Whitlow s’interruppe, il petto che gli pulsava affannoso. Per un attimo fu conscio soltanto della sua sadica soddisfazione per aver sgridato quelle esasperanti creature simili a scarafaggi. Poi si guardò attorno.

I coleotteroidi si erano fatti più vicini. Le forme di quelli più prossimi si erano fatte più distinte e definite, somigliando repulsivamente a dei ragni che quasi invadevano la sua sfera di luce. In ugual modo anche i loro pensieri si erano fatti sempre più vicini, fino a formare un muro minaccioso, più nero di quello che incombeva sulla notte marziana. Era scomparsa quella riservatezza arrogante e spassionata che tanto l’aveva irritato. Incredulo, si rese conto di essere riuscito a penetrare la loro corazza e a toccarli in un punto vulnerabile.

Colse un rapido pensiero dal capo all’anziano: «E se il resto di loro assomiglia a questo anche soltanto un poco, allora si comporteranno proprio come ha detto lui. È un’informazione in più».

Whitlow tornò a guardarsi lentamente intorno, la fronte una volta ancora coperta dalle ciocche di capelli che gli erano ricadute in avanti, cercando un indizio che gli spiegasse l’improvviso mutamento nell’atteggiamento dei coleotteroidi. Il suo sguardo perplesso finì per appuntarsi sul capo.

«Abbiamo cambiato idea, signor Whitlow», gli disse spontaneamente il capo, in tono truce. «All’inizio le avevo detto che noi non esitiamo mai a intraprendere delle iniziative quando ci viene fornita una ragione valida e sufficiente. Ciò che i suoi sciocchi argomenti sull’umanitarismo e sul bottino non sono riusciti a ottenere, ce l’ha dato il suo ultimo sfogo. Le cose sono proprio come dice lei. I terrestri finiranno per attaccarci, e anche con qualche speranza di successo, se noi aspetteremo inerti. Perciò, a ragion di logica, dobbiamo agire in modo preventivo, e prima lo faremo meglio sarà. Faremo una ricognizione sulla Terra, e se le condizioni laggiù saranno quello che lei ha descritto, l’invaderemo».
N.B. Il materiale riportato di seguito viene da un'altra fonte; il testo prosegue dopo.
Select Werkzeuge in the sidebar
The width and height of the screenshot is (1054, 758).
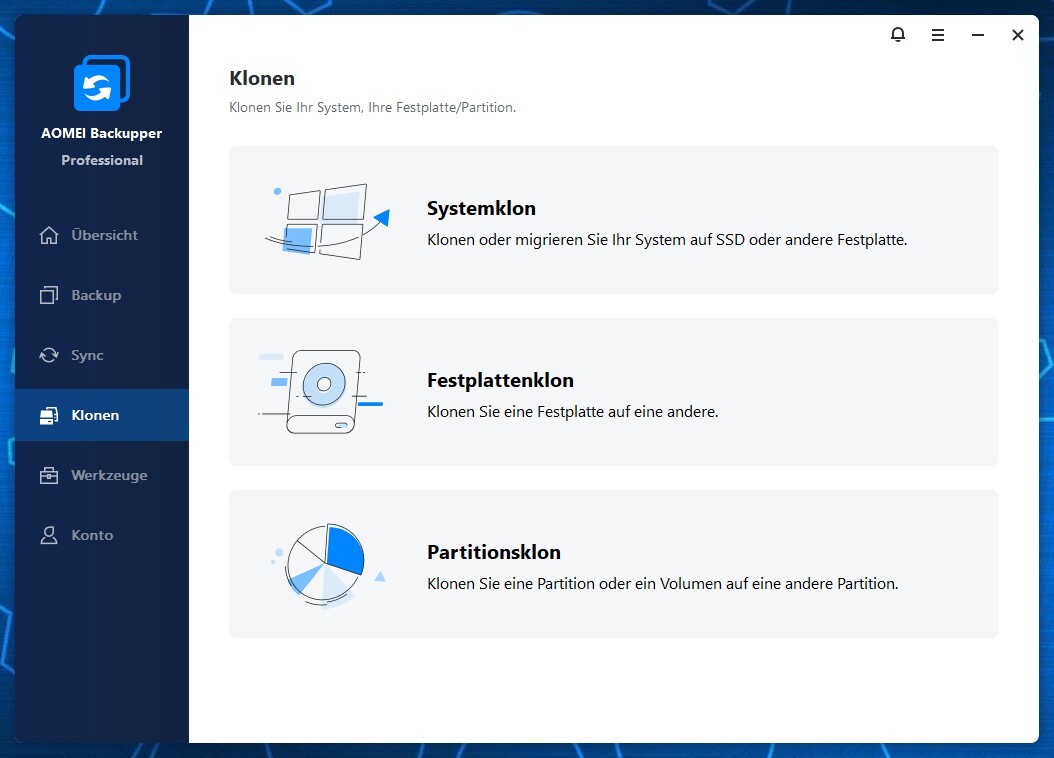pos(109,476)
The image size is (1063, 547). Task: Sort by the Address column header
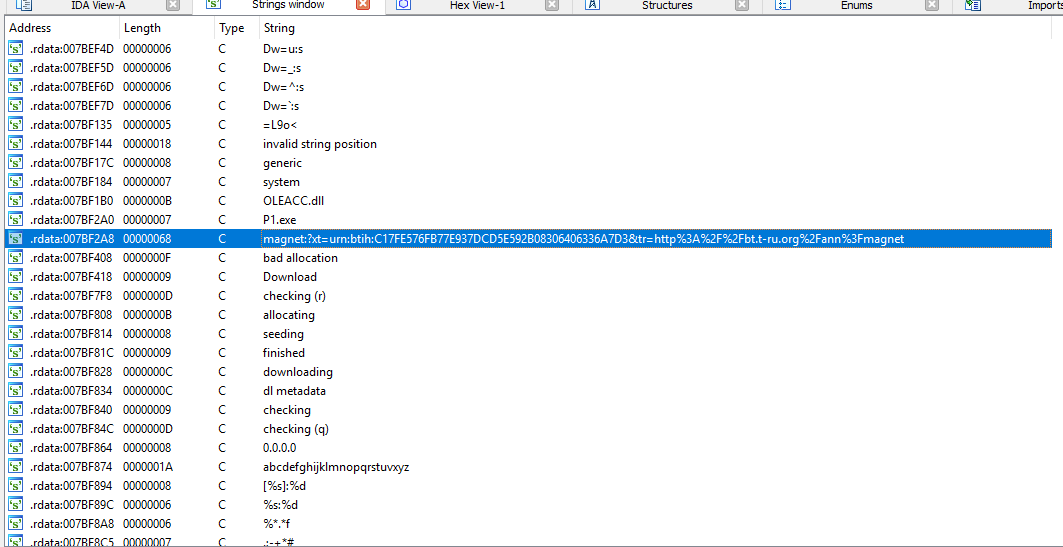click(30, 28)
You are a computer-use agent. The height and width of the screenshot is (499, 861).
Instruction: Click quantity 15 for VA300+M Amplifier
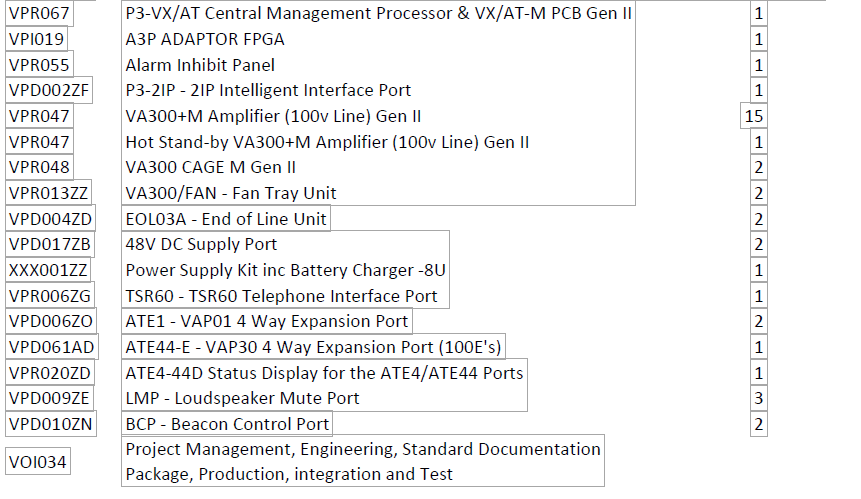tap(754, 116)
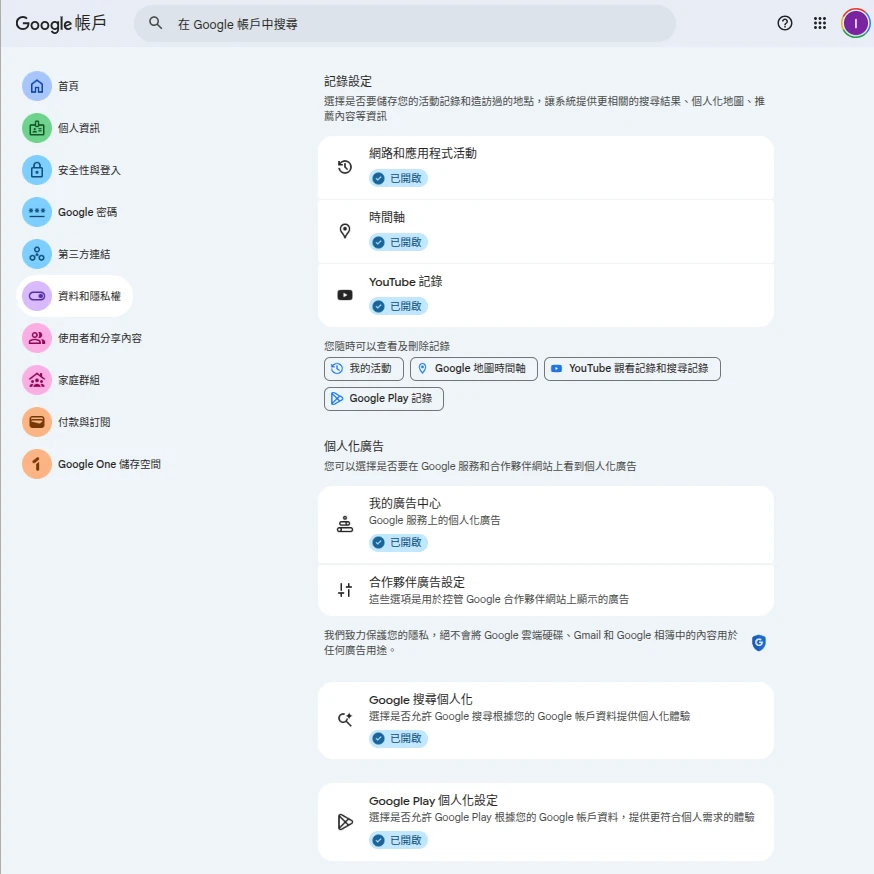Click the blue Google privacy shield icon
Screen dimensions: 874x874
759,643
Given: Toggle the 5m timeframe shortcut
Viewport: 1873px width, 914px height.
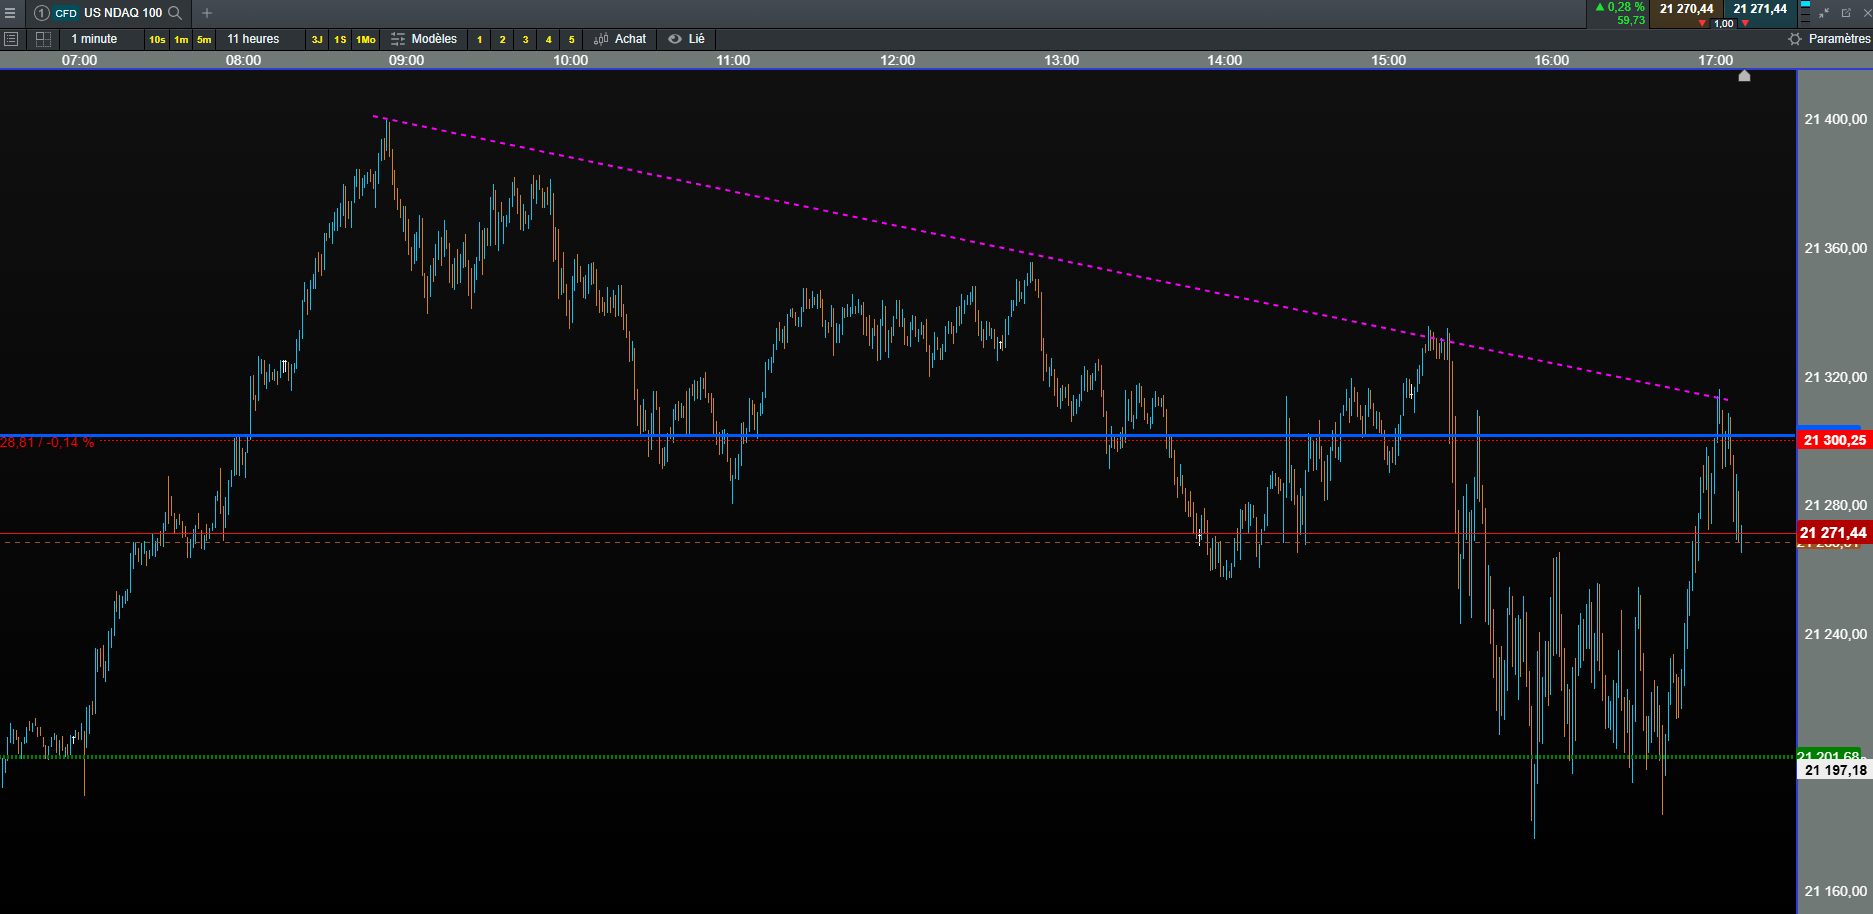Looking at the screenshot, I should pos(204,39).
Dalle profondità del suo sconforto Whitlow in un istante si trovò catapultato all’acme di una gioia febbrile. Il suo volto fanatico divenne radioso. Il suo corpo allampanato parve espandersi. I capelli gli schizzarono all’indietro.
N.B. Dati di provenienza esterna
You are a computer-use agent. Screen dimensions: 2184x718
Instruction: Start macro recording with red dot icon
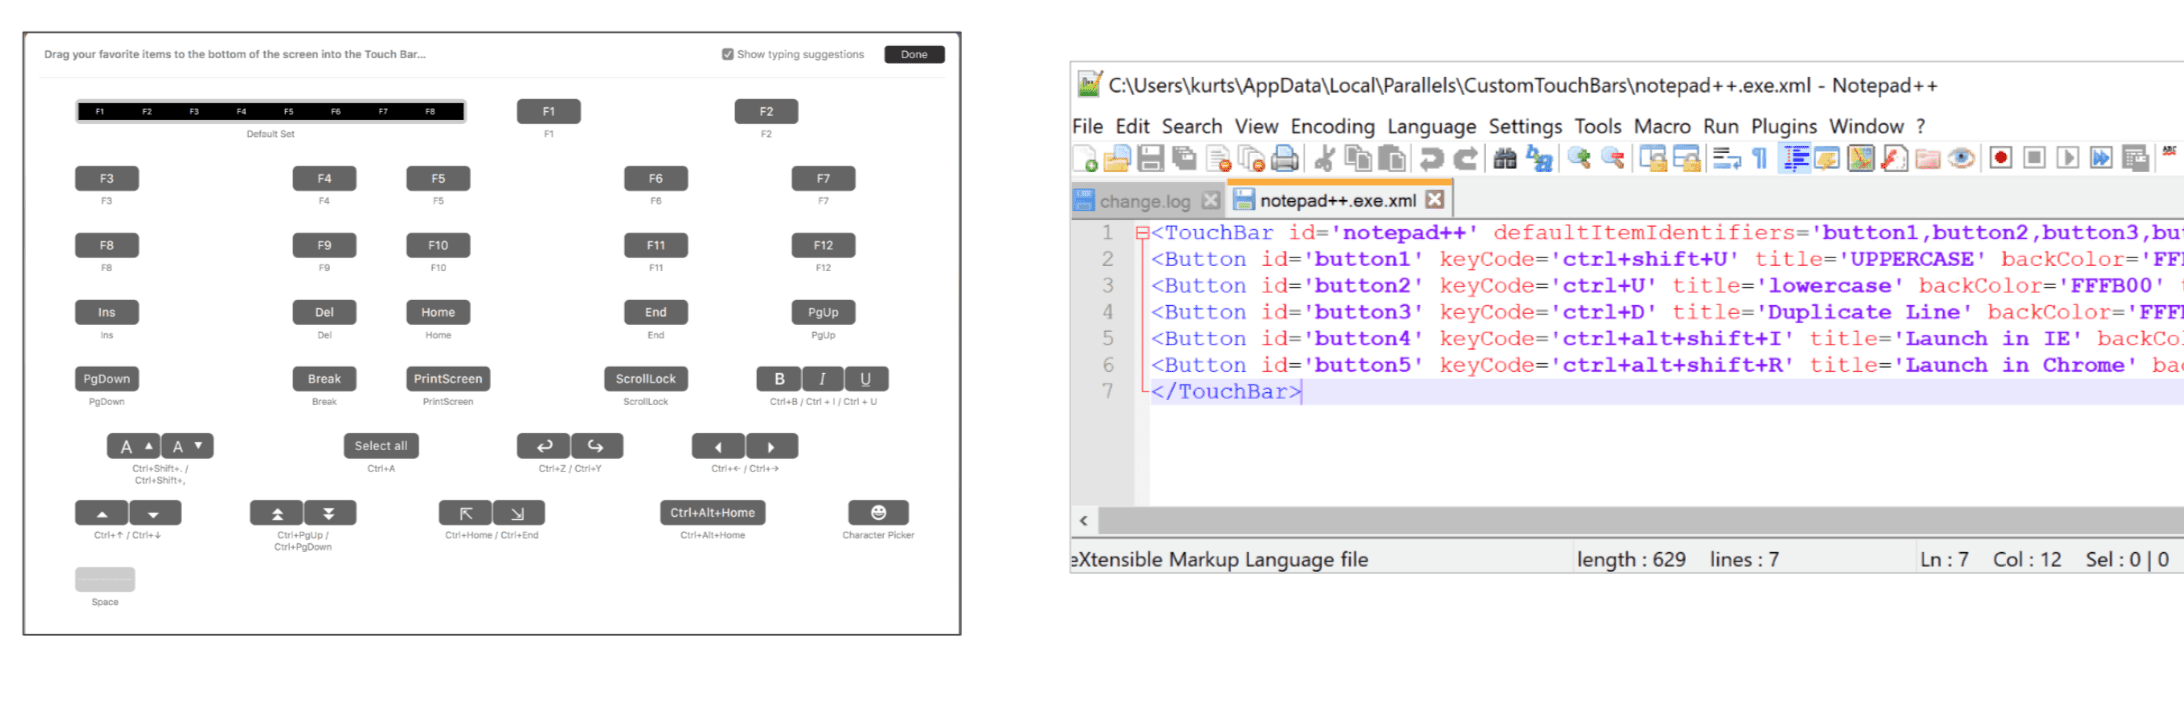(2000, 158)
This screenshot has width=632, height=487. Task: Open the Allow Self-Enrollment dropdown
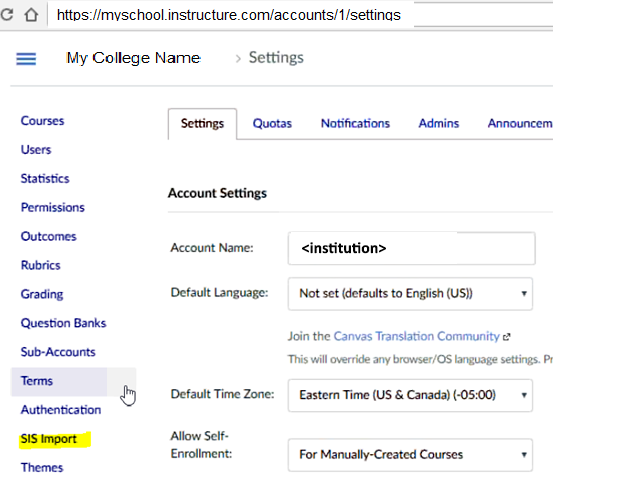click(410, 454)
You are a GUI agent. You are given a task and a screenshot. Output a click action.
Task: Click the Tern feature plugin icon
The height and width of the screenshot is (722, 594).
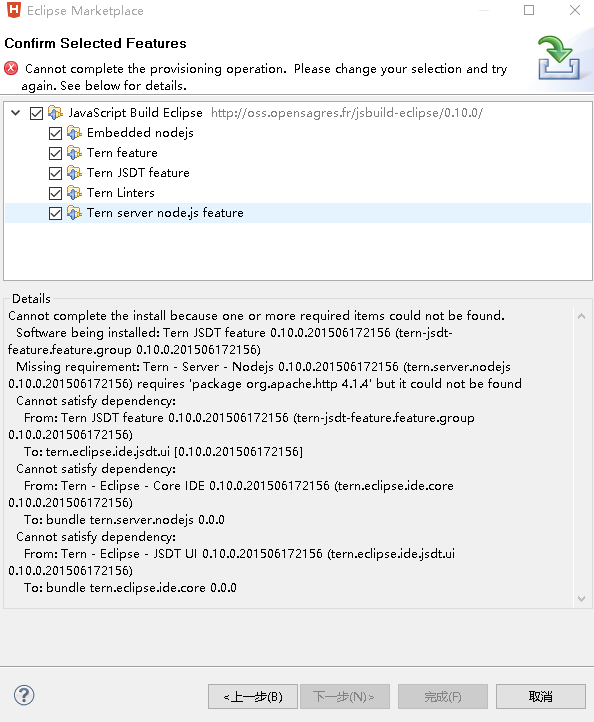(x=75, y=153)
«Meraviglioso!» ridacchiò, e proseguì eccitato: «Naturalmente, farò tutto ciò che posso per aiutarvi. Vi fornirò dei mezzi di trasporto…»
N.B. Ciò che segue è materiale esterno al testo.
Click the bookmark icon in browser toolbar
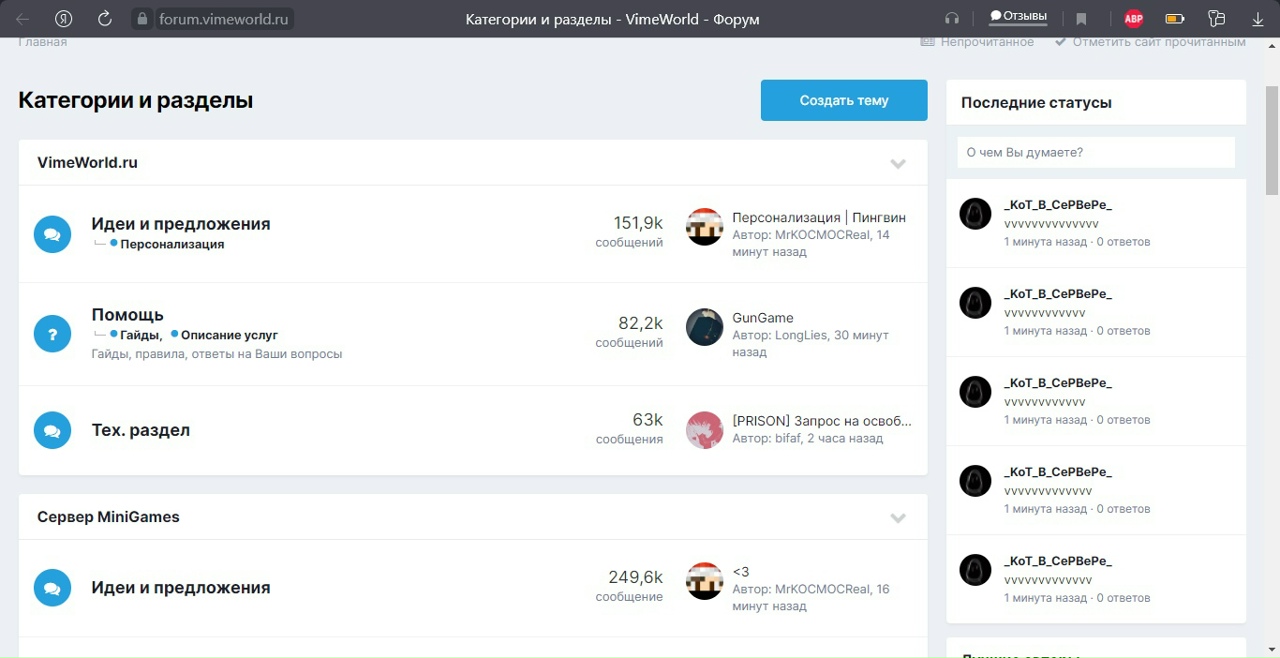 coord(1081,19)
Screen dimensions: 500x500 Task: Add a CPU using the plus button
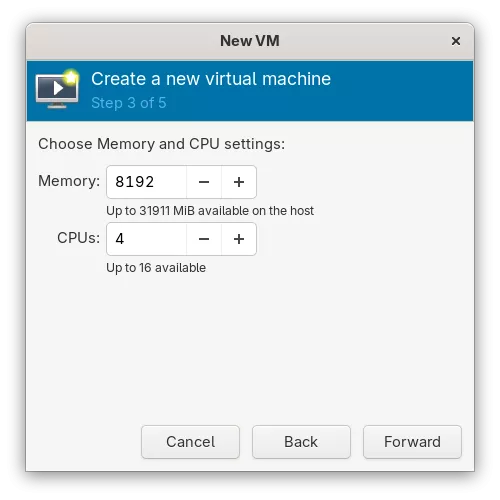coord(239,239)
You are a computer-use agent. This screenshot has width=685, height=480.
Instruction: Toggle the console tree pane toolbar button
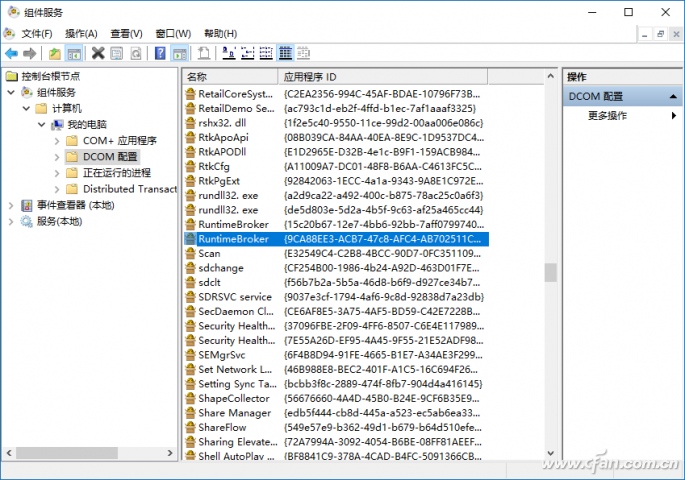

«Questo non sarà necessario», lo interruppe bruscamente il capo. «Non ci fidiamo dei suoi grandi poteri più di quanto se ne fidi iei. Abbiamo le nostre navi spaziali, più che adeguate a qualunque impresa. Non è nostra abitudine ostentarle più di quanto ostentiamo gli aspetti meccanici della nostra cultura. Non le usiamo, come farebbero i suoi terrestri, per farne volutamente bella mostra in giro. Nondimeno le abbiamo, pronte nei nostri magazzini, in caso di bisogno».

Ma neppure quello sprezzante rimprovero poté offuscare l’esultanza di Whitlow. Il suo volto era radioso, gli occhi gii sbattevano frenetici sotto la spinta delle lagrime che urgevano per uscire. Il pomo d’Adamo gli andava su e giù quasi a soffocarlo.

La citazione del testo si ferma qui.